● SELECTED PASSAGE:
August 6, 2020 – She gave of herself to everyone she met in big ways and small, a smile, a helping hand, or a reassuring hug. Her addiction took so much from her. It took her desire to do the things she loved. It took her ability to show her love. It took her smile. It took her sparkle. It took her sense of humor. It took and took and took until it took her life.
When Sarah was 16 she had to have surgery to remove a large growth under her arm. She was prescribed an opiate pain killer. It triggered in her brain an unrelenting craving that ultimately took her life. She had been through 5 different rehabs over the course of the last 9 years. Outpatient therapy, detox centers, AA meetings all in hopes of breaking that awful grip that stole her soul and took her ability to live the life she should have had. Sarah had just finished a 2-month stay at a place called Olympia house in Santa Rosa. It’s a rehab place where you are closely monitored, counseled while living with others dealing with similar problems.
Once the insurance runs out your next best option is sober living. She found one that she really liked. There is much more freedom and but still group meetings and a house manager who tests residents for drug or alcohol use. She had been there about three weeks before she died. The week before she died, she was allowed an overnight visit and came home. It was so nice to see her in her true self. Before she left, we hugged and she hugged me so tight. The next week she seemed to be struggling. We were in close contact with her. She had a string of bad days. Mid-week she texted me that she was so grateful for me. We were a little concerned but that is a constant when dealing with this problem. On Sunday at midnight, our phone rang and it was the manager of her sober living house. He said Sarah was at the hospital. We called the hospital and they said there was no one there under her name. My wife who works in a hospital knew that meant she was dead. We confirmed it soon after.

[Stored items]

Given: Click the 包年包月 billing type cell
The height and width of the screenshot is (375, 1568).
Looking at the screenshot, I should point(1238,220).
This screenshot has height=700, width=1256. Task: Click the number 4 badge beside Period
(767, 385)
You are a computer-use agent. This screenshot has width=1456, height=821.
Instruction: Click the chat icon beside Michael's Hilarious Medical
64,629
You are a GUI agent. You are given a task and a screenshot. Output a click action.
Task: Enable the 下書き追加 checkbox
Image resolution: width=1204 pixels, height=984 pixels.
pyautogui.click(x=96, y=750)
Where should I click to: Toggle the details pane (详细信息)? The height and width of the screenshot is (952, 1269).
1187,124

● EXERCISE SET:
1) In the account of Sarah's addiction, how long was her stay at Olympia house in Santa Rosa?
2) From the account of Sarah's addiction, extract the passage starting at "When Sarah was" and ending at "with similar problems.".

● OUTPUTS IN ORDER:
1) Two months.

2)
When Sarah was 16 she had to have surgery to remove a large growth under her arm. She was prescribed an opiate pain killer. It triggered in her brain an unrelenting craving that ultimately took her life. She had been through 5 different rehabs over the course of the last 9 years. Outpatient therapy, detox centers, AA meetings all in hopes of breaking that awful grip that stole her soul and took her ability to live the life she should have had. Sarah had just finished a 2-month stay at a place called Olympia house in Santa Rosa. It’s a rehab place where you are closely monitored, counseled while living with others dealing with similar problems.